Section 2 - Upon written request to the Board by any person seeking indemnification under Section 5238(b) or Section 5238(c) of the California Corporation Code, the Board shall promptly determine in accordance with Section 5238(e) of the Code whether the applicable standard of conduct set forth in Section 5238(b) or Section 5238(c) has been met and, if so, the Board shall authorize indemnification. If the Board cannot authorize indemnification because the number of Directors who are parties to the proceeding with respect to which indemnification is sought is such as to prevent the formation of a quorum of Directors who are not parties to such proceeding, the Board or the attorney or other person rendering services in connection with the defense shall apply to the court in which such proceeding is or was pending to determine whether the applicable standard of conduct set forth in Section 5238(b) or Section 5238(c) has been met.

Section 3 - To the fullest extent permitted by law, at the discretion of the corporation, and except as is otherwise determined by the Board in a specific instance, expenses incurred by a person seeking indemnification under these Bylaws in defending any proceeding covered by these Bylaws shall be advanced by the corporation prior to the final disposition of the proceeding upon receipt by the corporation of an undertaking by or on behalf of such person that the advance will be repaid unless it is ultimately determined that such person is entitled to be indemnified by the corporation therefor.

Section 4 - The corporation shall have the right to purchase and maintain insurance to the full extent permitted by law on behalf of its officers, Directors, employees and other agents of the corporation, against any liability asserted against or incurred by an officer, Director, employee or agent in such capacity or arising out of the officer's, Director's, employee's or agent's status as such.

Article 13 – Books and Records

Section 1 - The Organization shall keep

(a) Adequate and correct books and records of account;

(b) Minutes in written form of the proceedings of the Board and committees of the Board, and

(c) If applicable, a record of its Associate Members, giving their names and addresses and the class of membership held.

Section 2 - Every Director shall have the absolute right at any reasonable time to inspect all books, records and documents of every kind and the physical properties of the corporation. This inspection by a Director may be made in person or by an agent or attorney, and the right of inspection includes the right to copy and make extracts of documents.

Section 3 - Except as provided under Section 6321(c),(d) or (f) of the California Corporations Code, not later than one hundred twenty (120) days after the close of the fiscal year of the corporation, the Board shall cause an annual report to be sent to all members of the Board.
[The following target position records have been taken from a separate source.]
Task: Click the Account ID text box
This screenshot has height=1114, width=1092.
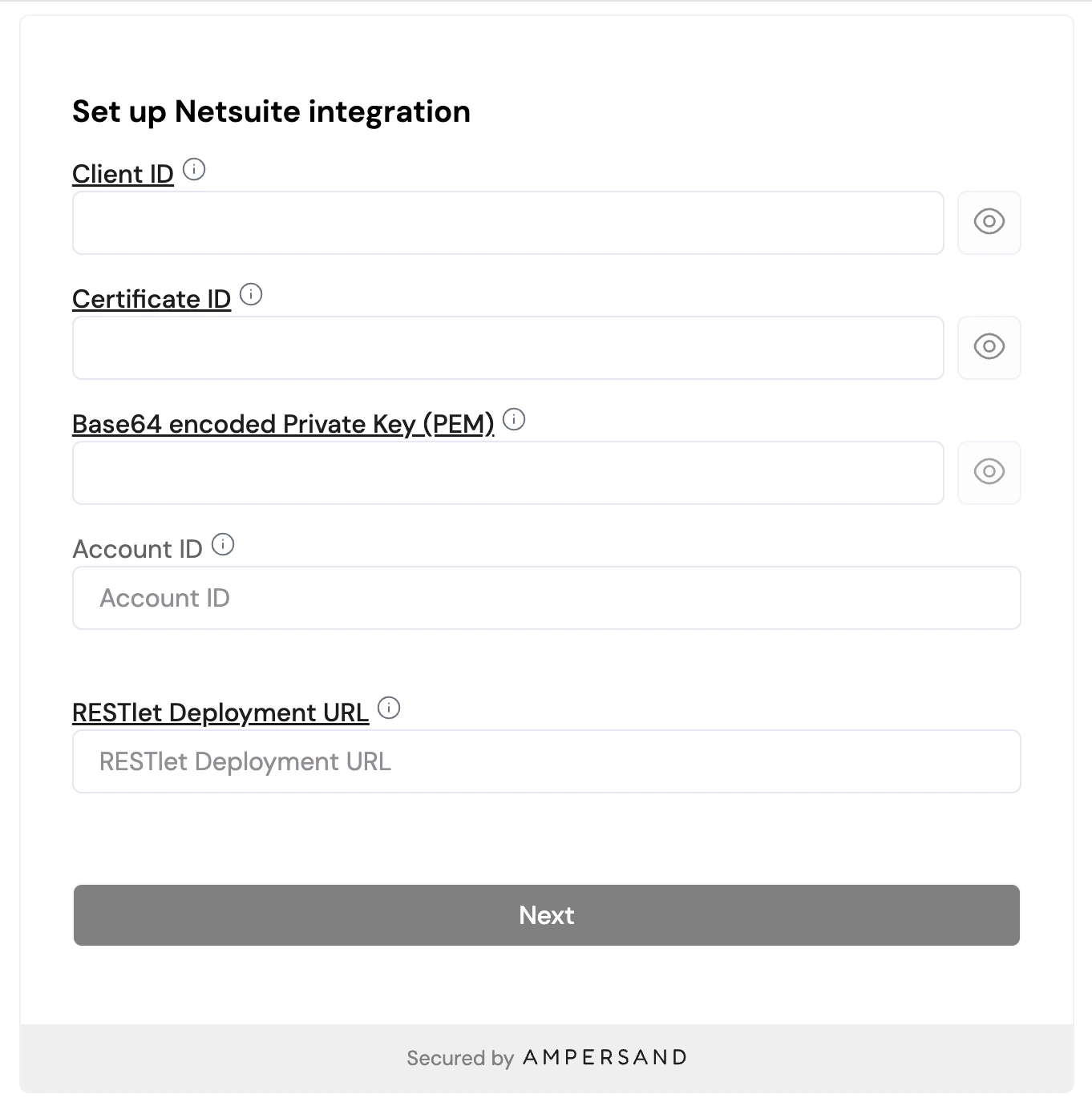Action: click(546, 598)
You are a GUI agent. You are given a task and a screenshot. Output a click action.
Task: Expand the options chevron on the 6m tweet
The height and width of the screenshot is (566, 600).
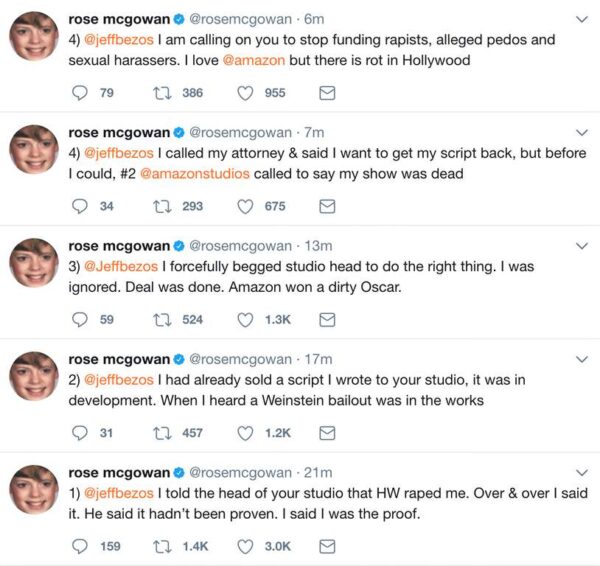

Such report shall contain the following information in reasonable detail:

(i) The assets and liabilities of the corporation as of the end of the fiscal year.

(ii) The principal changes in assets and liabilities during the fiscal year.
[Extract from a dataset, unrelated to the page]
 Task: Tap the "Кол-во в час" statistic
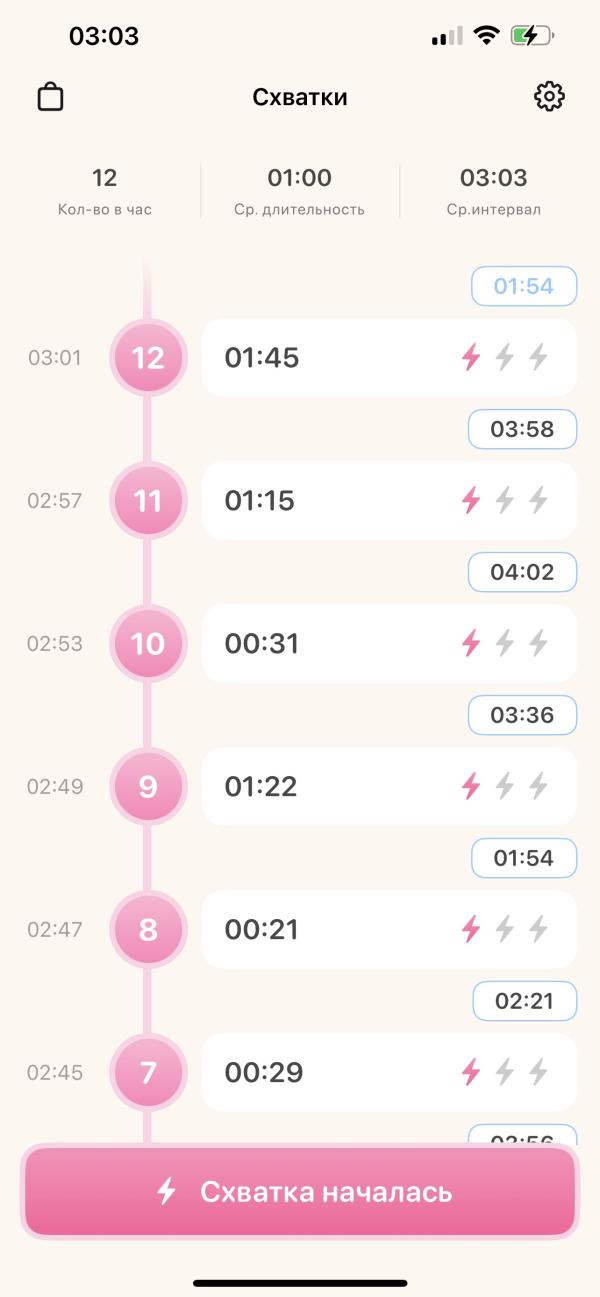[105, 191]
(iii) The revenue or receipts of the corporation, both unrestricted and restricted to particular purposes, for the fiscal year.

(iv) The expenses or disbursements of the corporation, for both general and restricted purposes, during the fiscal year.

(v) Any information required by Section 9.04.

(vi) An independent accountant's report or, if none, the certificate of an authorized officer of the corporation that such statements were prepared without audit from the corporation's books and records. This requirement of an annual report shall not apply if the corporation receives less than $25,000 in gross receipts during the fiscal year, provided, however, that the information specified above for inclusion in an annual report must be furnished annually to all Directors and to any member who requests it in writing. If the Board approves, the corporation may send the report and any accompanying material sent pursuant to this section by electronic transmission.